TECHNICAL DESIGN BRIEF
9 ERSKINE LANE
VIEW ROYAL, BC
MULTI FAMILY RESIDENTIAL DEVELOPMENT
Prepared For: Town of View Royal 45 View Royal Avenue Victoria, BC V9B 1A6
ATTN: Michele Gill, ASCT
Prepared By: Islander Engineering Ltd. 623 Discovery St. Victoria, BC V8T 5G4
Date: October 9, 2019 Project: #2253
TABLE OF CONTENTS
1 INTRODUCTION ................................................................................................................................3 2 SERVICING ........................................................................................................................................3 2.1 Water Servicing (Domestic).......................................................................................................3 2.2 Fire Flow Capacity (Fire Underwriters Survey) ......................................................................3 2.3 Sanitary Sewer Servicing............................................................................................................4 2.4 Rain Water Management Calculations.....................................................................................7 2.4(a) Town of View Royal Rain Water Management Criteria ................................................7 2.4(b) Design Storm.........................................................................................................................8 2.5 Storm Water Management – Onsite.......................................................................................9 2.6 Storm Water Management – Offsite .................................................................................... 11 2.7 Hydro/Tel/Cable/Gas ............................................................................................................. 11 2.8 Transportation, Road Access and Egress..............................................................................12 3 CLOSURE........................................................................................................................................12
APPENDIX
A Site Plan - Figure 1 B Water Network - Figure 2 and FUS Calculations C Offsite Sanitary Sewer - Figure 3 and Sanitary Sewer Capacity Assessment D Stormwater Management - Figure 4
1 INTRODUCTION
This design brief comments on the general servicing proposed for the development of 9 Erskine Lane, located within the Town of View Royal (Legal Description: Lot B, Plan VIP26648). The site area is approximately 2.35 hectares and the developer proposes the creation of a 372-unit residential development comprising four buildings (5 to 6 stories each) as illustrated in Appendix A, Figure 1. The site is bounded to the north by Watkiss Way, to the south by a similar multifamily development and to the east by the Victoria General Hospital. The existing site topography consists of a local high point at the northeast property line of approximately 27m, sloping gently to the southwest corner of the site where the elevation is approximately 14m. The site is split approx. one third/two thirds by the existing CRDIS trunk supply mains. A conceptual site plan, drainage plan, and sanitary sewer plan for the proposed development has been included in the appendices.
2 SERVICING
2.1 Water Servicing (Domestic)
The domestic water meters will be sized according to the American Water Works Association (AWWA) M22 meter sizing guidelines. It is anticipated that each building will require a minimum 50mm diameter domestic service. Service will be provided from the proposed 300mm dia. PVC watermain along Erskine Lane as shown in Appendix B. Proposed service lines will include domestic and fire metering with backflow prevention.

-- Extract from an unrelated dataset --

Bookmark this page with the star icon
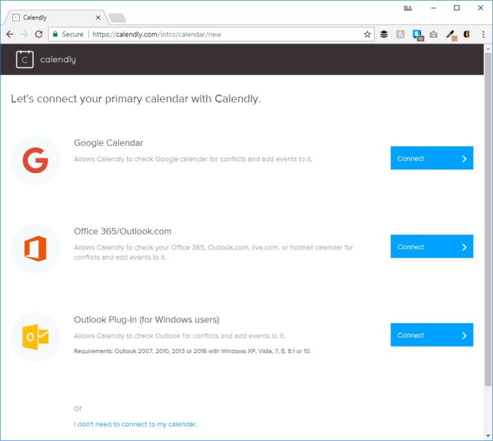The image size is (493, 441). 367,34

2.2 Fire Flow Capacity (Fire Underwriters Survey)
Fire flow demand shall be in accordance with the current Fire Underwriters Survey (FUS) Water Supply for Public Fire Protection. A brief summary of fire flow requirements has been included in Table 1 below; a detailed preliminary FUS calculation for the proposed development has been included as Appendix B.
Table 1 - Fire Flow Requirements
| Minimum Residual Pressure | 20 psi (14.1 m) |
| FUS fire flow | 266.7 L/sec |
Based on the preliminary fire flow analysis (FUS), the maximum required fire flow is anticipated to be 266.7 L/sec (Appendix B). It is anticipated that the proposed 300mm PVC watermain along Erskine Lane will meet these requirements. Existing fire hydrants in proximity to the site include hydrant VRFD103, which is 186m from Bldg A and B, 80m from Bldg C and 114m from Bldg D. As this hydrant is located more than 45m from the proposed Siamese connectors, additional hydrants will be required (see Figure 2). The practical pumping limit for a single pump truck is approximately 150 L/sec per hydrant; therefore, one additional hydrant will be required at each site access road (within 45m of each Siamese connection point). Both hydrants would be used simultaneously to reach the required 266.7 L/sec fire flow dictated through FUS analysis.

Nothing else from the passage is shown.